One of the ten films screening in the 56th BFI London Film Festival's Official Competition for Best Film, 'Ginger & Rosa' is the latest feature from revered British writer-director Sally Potter, starring the likes of Christina Hendricks and Annette Bening. Her sixties family period drama tackles sexual awakening amid the fear of nuclear holocaust but ultimately fails to inspire or enlighten.
The setting is London, 1962. The Cold War looms. Teenage girls Ginger (Elle Fanning) and Rosa (Alice Englert) are best friends, seemingly forever. School is a side thought, with their politics and romantic exploits steadily taking an increasing role in their lives. Their political and sexual revelation soon find themselves at odds, as do the formerly inseparable duo.

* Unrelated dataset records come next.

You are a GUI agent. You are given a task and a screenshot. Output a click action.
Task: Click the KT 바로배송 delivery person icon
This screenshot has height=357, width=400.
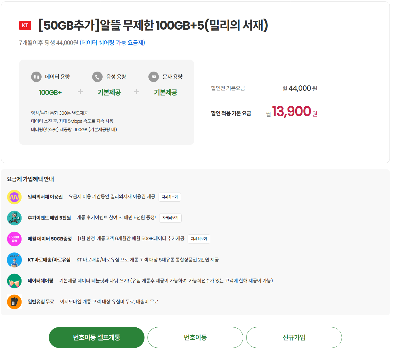tap(14, 260)
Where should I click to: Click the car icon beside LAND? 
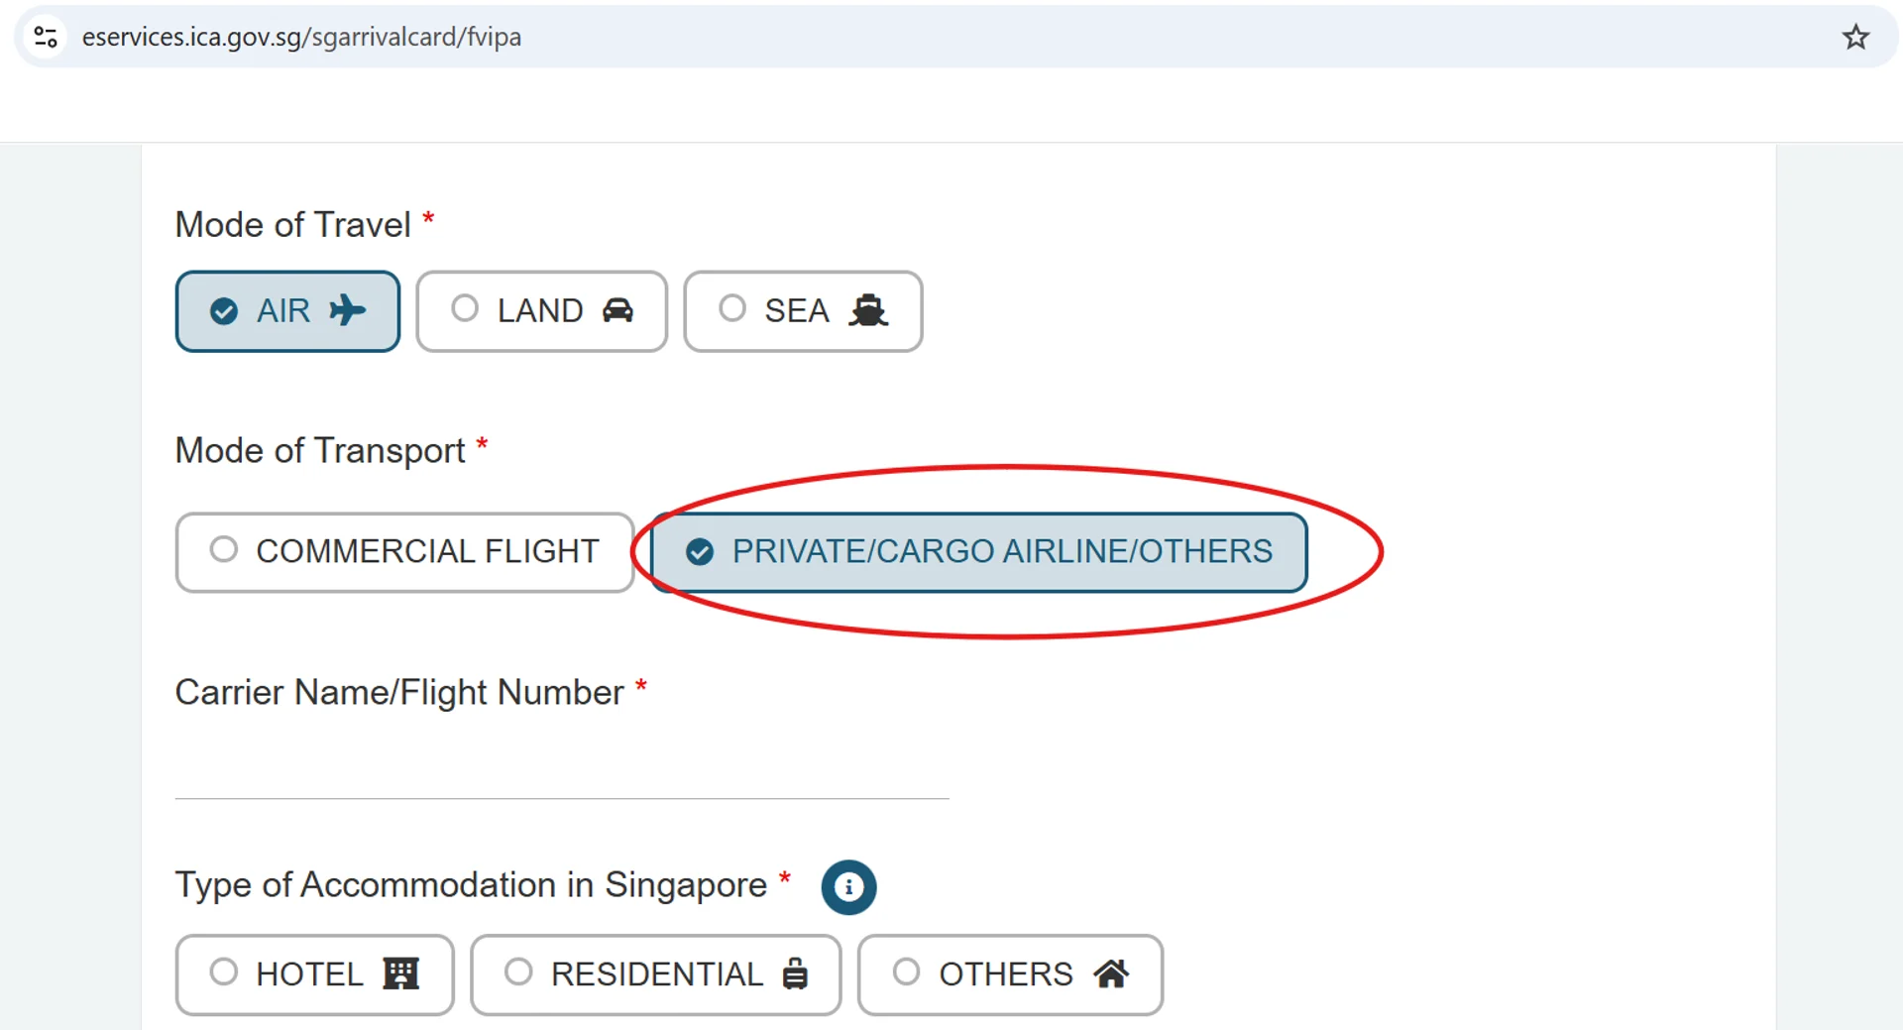point(617,310)
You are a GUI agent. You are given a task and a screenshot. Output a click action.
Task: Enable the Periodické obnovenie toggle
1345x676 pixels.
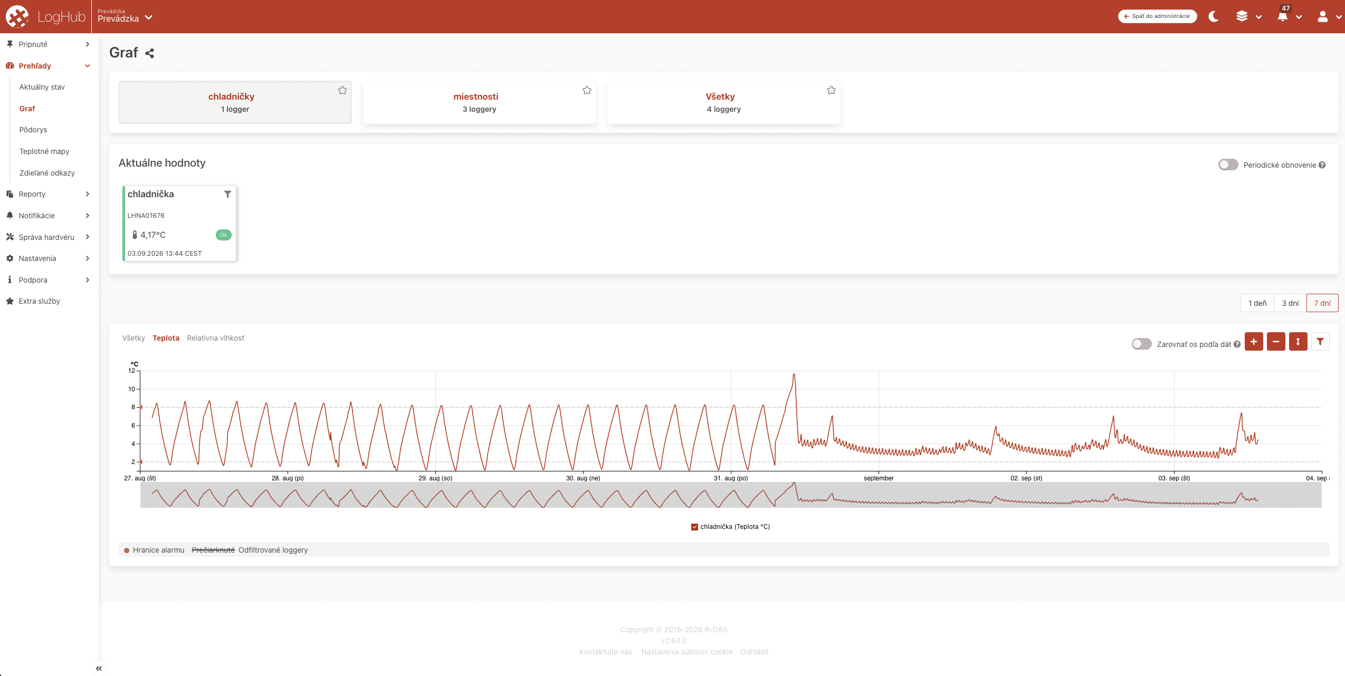(1228, 165)
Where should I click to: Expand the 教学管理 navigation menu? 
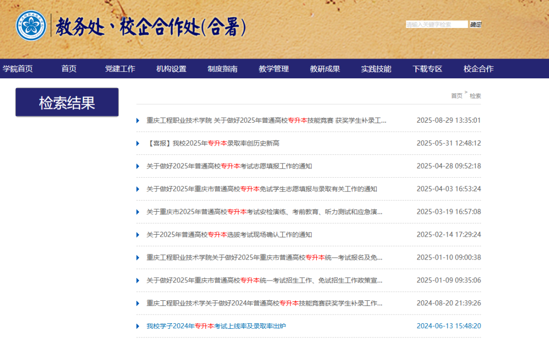[275, 69]
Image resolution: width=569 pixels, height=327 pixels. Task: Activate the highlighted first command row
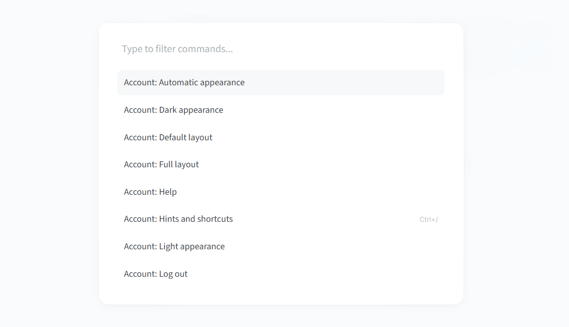click(x=281, y=82)
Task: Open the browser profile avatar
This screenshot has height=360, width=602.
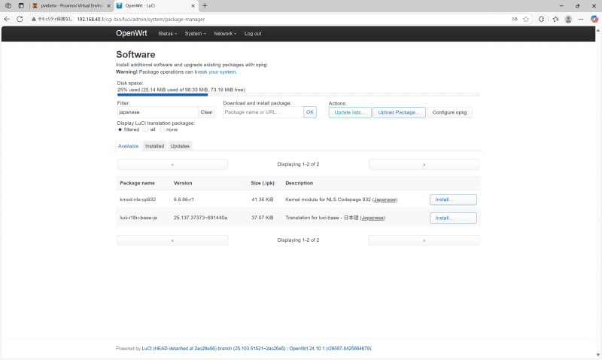Action: click(568, 19)
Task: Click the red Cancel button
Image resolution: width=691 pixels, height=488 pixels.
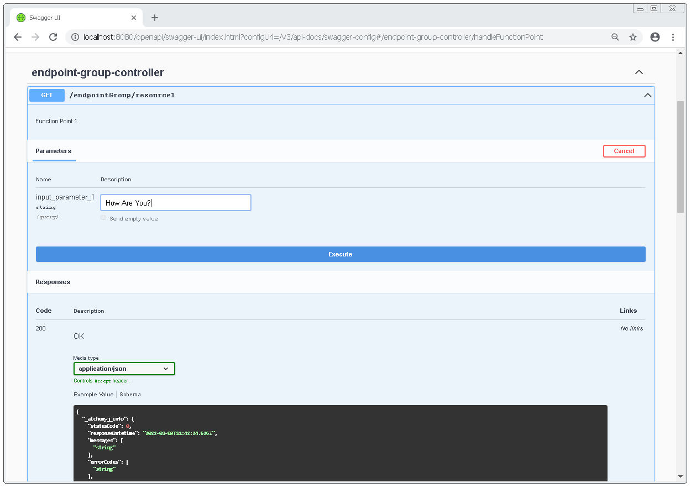Action: [624, 151]
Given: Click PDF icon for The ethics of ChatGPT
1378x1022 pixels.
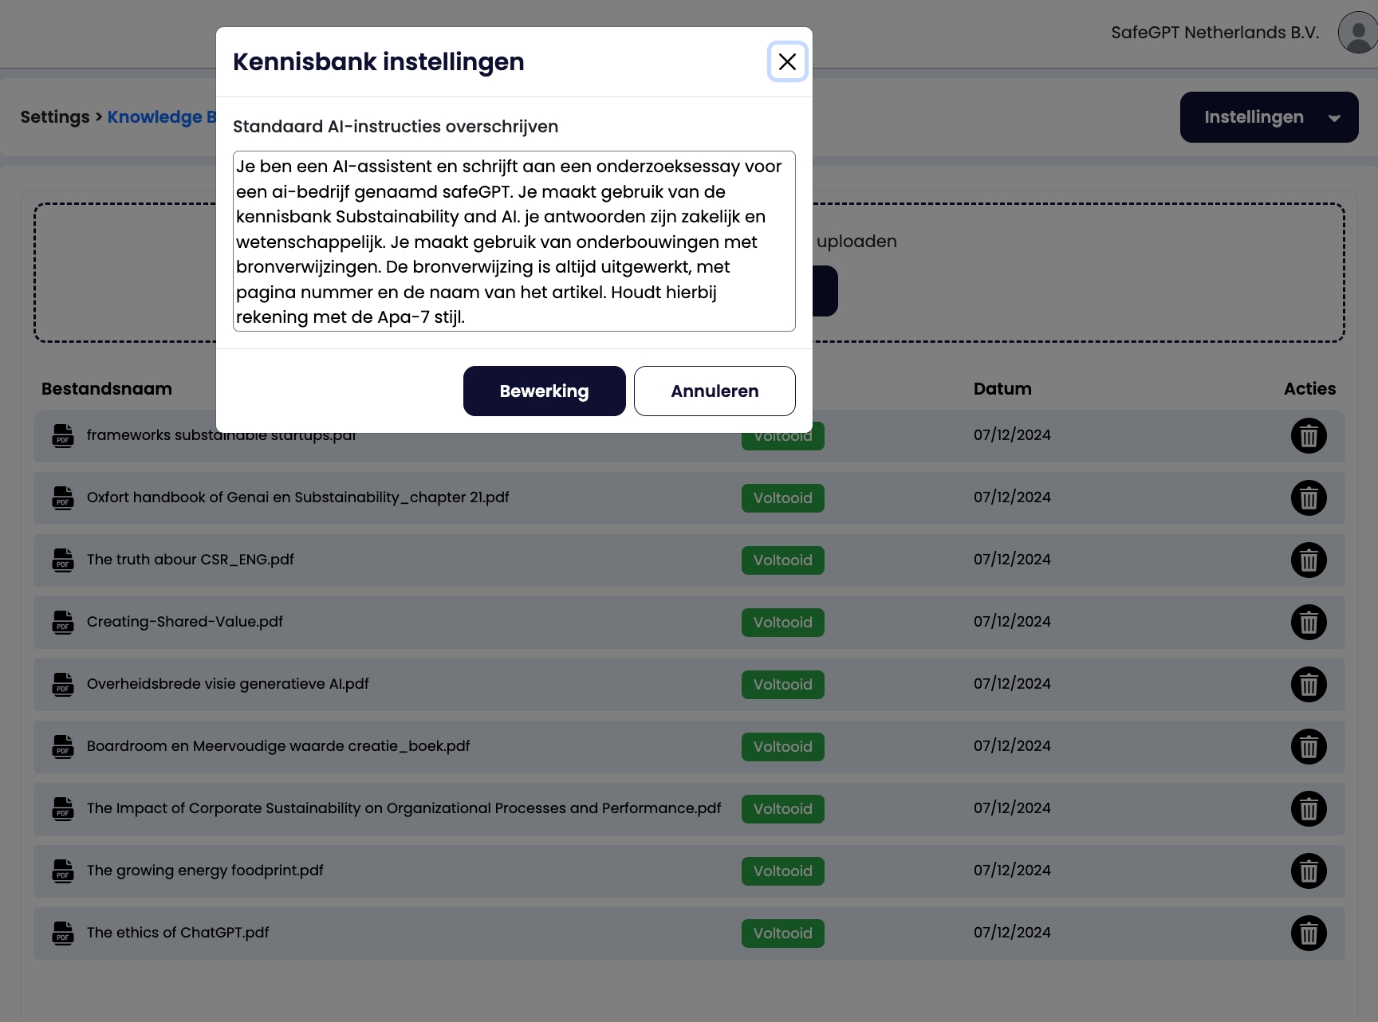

Considering this is a British period drama, written and directed by a Brit, the number of Americans in the cast is surprisingly disproportionate. Their accents are delivered adequately enough, and their performances are fine, but the dominance of the American cast is somewhat jarring. As is Elle Fanning's periodic crying in the final third of the film, each tear more ineffective than the last.
Fanning admittedly does the best with what she's given, and is (at) the emotional heart of 'Ginger & Rosa' but her permanent state of sadness and confusion toward the end of the film becomes increasingly uninteresting. In many respects, her tragedy is matched by Rosa - an excellent introductory performance from newcomer Alice Englert.
Elle Fanning and Alice Englert clearly have a bright future ahead of them but 'Ginger & Rosa' doesn't particularly work as a coming-of-age film or a melodrama, merely passing along for its ninety minutes running time. Moments of interest are sadly fleeting, and we can hope Sally Potter's next film is more invigorating.
'Ginger And Rosa' is out on Friday in UK cinemas, through Artificial Eye.